- Dati di origine:
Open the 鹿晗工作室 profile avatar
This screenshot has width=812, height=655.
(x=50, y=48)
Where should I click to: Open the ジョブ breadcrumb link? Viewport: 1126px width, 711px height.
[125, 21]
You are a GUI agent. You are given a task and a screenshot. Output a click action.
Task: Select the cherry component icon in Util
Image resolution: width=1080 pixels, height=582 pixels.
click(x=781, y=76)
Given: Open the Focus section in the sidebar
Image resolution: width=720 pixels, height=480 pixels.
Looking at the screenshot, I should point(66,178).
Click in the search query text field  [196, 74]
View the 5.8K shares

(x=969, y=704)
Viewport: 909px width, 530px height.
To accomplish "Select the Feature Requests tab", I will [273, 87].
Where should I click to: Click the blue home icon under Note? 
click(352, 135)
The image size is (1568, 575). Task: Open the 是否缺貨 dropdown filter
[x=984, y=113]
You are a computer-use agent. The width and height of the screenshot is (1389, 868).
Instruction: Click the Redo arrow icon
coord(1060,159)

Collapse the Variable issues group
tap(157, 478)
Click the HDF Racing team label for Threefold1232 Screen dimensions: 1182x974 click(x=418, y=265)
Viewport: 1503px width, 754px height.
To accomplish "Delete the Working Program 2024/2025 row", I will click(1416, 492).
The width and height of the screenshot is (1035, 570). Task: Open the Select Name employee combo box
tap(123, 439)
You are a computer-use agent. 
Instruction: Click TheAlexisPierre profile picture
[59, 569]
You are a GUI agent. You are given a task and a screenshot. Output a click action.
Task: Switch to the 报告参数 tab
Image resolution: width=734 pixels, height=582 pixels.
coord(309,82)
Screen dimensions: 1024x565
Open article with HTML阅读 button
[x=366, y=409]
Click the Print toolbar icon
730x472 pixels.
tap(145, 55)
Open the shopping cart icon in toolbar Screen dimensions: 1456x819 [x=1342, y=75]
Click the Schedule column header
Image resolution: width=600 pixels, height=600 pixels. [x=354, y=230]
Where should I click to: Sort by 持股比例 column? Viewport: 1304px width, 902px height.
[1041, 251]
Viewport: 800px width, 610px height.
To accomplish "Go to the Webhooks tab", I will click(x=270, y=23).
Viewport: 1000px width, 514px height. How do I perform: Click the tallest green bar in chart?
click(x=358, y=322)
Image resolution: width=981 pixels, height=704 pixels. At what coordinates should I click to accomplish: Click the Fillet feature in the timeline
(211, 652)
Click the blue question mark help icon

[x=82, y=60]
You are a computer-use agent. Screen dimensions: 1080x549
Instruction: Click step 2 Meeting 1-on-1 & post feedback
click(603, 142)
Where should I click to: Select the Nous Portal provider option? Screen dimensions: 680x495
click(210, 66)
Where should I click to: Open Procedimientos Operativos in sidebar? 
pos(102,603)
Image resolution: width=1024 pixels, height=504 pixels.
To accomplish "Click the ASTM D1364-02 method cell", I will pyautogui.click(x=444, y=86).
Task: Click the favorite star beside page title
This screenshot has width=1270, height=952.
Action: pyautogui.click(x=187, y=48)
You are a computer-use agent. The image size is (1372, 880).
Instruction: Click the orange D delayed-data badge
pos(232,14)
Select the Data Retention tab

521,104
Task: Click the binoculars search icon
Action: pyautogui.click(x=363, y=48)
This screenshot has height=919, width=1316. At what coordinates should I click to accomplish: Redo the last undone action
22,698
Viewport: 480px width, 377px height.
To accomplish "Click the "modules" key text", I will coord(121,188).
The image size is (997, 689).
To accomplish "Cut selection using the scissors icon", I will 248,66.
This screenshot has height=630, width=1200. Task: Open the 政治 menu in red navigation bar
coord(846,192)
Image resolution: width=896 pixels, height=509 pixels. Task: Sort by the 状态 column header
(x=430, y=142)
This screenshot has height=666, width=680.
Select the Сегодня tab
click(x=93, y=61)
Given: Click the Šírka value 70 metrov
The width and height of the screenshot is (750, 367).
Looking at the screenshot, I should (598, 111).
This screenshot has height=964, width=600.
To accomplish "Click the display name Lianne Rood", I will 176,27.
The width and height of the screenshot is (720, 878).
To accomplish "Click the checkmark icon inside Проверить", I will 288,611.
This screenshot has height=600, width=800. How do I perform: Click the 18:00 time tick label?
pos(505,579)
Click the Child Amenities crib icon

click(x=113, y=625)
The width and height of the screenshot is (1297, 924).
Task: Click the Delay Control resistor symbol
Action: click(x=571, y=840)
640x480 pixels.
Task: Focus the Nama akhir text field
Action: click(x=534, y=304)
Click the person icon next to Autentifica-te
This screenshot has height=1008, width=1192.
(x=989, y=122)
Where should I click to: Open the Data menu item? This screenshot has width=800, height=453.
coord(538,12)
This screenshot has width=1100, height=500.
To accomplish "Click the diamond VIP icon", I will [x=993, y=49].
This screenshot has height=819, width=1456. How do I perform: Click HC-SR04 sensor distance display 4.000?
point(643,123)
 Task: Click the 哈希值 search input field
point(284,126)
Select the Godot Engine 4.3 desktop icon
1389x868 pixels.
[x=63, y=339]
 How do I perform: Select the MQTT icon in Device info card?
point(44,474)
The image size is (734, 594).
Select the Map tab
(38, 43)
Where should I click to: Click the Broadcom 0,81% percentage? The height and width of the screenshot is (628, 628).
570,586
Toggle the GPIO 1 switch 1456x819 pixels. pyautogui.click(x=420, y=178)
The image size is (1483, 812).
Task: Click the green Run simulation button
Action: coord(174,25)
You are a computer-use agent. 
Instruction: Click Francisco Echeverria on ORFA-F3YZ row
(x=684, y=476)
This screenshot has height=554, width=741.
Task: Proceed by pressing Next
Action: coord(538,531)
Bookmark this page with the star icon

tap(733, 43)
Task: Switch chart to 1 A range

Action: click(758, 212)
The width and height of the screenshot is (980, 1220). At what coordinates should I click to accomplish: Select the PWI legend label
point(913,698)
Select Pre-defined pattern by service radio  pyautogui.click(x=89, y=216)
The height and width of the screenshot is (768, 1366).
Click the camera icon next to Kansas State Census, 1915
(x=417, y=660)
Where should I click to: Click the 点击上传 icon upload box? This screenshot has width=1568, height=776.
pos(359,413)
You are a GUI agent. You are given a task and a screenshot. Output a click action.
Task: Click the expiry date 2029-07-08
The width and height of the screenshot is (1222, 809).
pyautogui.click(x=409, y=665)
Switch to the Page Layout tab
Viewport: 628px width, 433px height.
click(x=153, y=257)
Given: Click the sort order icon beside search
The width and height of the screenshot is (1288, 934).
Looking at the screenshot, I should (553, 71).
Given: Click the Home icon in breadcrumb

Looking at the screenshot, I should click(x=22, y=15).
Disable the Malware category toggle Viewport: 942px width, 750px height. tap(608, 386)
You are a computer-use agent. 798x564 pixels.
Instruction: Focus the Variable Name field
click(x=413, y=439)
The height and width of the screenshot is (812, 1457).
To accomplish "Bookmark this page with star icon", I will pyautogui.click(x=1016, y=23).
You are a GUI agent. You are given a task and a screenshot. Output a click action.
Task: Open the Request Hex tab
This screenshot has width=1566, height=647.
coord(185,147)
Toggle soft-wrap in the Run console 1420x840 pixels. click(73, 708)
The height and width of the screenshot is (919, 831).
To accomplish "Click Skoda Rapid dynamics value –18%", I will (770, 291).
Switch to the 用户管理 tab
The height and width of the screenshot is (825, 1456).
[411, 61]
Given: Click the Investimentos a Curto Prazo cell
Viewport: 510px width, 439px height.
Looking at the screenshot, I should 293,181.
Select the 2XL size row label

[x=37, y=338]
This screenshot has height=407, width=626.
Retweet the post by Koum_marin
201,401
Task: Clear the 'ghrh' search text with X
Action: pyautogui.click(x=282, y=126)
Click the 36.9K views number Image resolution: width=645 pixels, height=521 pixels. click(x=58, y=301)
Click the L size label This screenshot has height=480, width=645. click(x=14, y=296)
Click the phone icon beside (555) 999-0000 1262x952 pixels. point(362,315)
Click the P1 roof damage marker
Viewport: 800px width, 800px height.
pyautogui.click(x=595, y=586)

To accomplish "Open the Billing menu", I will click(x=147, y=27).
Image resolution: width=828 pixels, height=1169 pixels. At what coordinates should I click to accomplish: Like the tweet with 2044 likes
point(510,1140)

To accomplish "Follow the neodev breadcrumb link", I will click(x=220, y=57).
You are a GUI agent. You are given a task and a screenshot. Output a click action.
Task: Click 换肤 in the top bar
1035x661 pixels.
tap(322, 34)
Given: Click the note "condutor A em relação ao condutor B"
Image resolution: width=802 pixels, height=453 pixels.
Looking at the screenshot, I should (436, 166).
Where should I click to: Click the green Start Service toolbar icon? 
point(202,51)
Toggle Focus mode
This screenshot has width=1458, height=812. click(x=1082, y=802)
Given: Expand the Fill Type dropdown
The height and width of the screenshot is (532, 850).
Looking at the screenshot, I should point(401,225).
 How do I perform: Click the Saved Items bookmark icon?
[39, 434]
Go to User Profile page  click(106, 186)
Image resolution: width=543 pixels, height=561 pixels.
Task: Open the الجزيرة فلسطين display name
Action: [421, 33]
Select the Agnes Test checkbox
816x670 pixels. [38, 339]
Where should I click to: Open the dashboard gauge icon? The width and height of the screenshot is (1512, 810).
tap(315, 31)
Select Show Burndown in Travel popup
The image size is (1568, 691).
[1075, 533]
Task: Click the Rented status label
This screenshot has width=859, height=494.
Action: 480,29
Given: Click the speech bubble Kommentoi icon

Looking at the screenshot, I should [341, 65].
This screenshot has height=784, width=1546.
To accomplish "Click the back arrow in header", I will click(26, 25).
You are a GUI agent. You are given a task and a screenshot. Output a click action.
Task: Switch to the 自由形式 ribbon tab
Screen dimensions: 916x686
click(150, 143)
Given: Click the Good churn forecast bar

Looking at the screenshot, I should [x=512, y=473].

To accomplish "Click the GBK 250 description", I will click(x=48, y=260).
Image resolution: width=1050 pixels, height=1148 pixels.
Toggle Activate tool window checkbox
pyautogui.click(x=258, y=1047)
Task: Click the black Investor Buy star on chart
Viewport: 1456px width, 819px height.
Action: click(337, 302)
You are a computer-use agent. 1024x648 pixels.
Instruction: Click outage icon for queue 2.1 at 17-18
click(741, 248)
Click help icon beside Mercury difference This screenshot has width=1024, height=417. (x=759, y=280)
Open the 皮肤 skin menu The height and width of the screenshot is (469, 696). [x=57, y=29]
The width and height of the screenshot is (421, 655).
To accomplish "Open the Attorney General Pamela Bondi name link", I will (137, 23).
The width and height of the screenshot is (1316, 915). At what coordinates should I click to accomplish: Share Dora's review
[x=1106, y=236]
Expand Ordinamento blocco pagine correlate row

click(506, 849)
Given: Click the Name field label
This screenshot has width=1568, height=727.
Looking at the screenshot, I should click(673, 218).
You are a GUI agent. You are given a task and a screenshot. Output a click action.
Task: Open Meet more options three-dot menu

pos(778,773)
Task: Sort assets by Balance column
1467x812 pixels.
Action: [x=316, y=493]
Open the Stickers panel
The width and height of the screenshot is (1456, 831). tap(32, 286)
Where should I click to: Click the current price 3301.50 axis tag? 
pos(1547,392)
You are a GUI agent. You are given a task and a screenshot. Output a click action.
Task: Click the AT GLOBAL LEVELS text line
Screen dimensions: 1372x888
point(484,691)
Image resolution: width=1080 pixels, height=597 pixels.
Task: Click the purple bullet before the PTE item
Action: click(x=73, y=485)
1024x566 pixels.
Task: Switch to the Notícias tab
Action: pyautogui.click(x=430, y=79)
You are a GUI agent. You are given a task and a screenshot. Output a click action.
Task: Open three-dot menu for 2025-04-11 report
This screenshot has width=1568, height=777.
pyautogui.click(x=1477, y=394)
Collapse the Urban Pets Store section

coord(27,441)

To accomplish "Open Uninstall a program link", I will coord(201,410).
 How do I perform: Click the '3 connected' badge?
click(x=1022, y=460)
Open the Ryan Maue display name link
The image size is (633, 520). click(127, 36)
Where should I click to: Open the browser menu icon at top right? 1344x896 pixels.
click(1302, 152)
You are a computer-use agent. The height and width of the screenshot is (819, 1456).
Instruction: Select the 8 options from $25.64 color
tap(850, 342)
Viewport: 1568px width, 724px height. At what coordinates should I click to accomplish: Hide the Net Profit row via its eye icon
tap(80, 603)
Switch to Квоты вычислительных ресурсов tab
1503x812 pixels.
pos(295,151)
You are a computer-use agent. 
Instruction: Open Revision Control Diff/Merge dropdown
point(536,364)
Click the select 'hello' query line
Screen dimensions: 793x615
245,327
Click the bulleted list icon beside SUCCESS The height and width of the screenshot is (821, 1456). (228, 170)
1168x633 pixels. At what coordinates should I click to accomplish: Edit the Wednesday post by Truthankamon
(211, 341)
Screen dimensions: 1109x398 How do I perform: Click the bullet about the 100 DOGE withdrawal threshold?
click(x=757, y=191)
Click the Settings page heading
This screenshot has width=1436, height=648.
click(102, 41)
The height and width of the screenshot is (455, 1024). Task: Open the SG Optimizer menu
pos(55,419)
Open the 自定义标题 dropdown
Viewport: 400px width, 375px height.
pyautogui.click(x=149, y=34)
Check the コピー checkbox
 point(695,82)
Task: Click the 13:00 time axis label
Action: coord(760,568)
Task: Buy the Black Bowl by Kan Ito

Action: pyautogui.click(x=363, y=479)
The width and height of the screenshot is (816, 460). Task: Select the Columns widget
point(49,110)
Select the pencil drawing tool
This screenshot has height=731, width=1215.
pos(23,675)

- Compito:
Riscrivi sotto forma di elenco numerato le righe qui sopra, dalla prima fino alla riga che contiene "click(x=781, y=76)", inclusa. Salta le righe vuote.

- Risultato:
1. Open the 鹿晗工作室 profile avatar
2. This screenshot has width=812, height=655.
3. (x=50, y=48)
4. Where should I click to: Open the ジョブ breadcrumb link? Viewport: 1126px width, 711px height.
5. [125, 21]
6. You are a GUI agent. You are given a task and a screenshot. Output a click action.
7. Task: Select the cherry component icon in Util
8. Image resolution: width=1080 pixels, height=582 pixels.
9. click(x=781, y=76)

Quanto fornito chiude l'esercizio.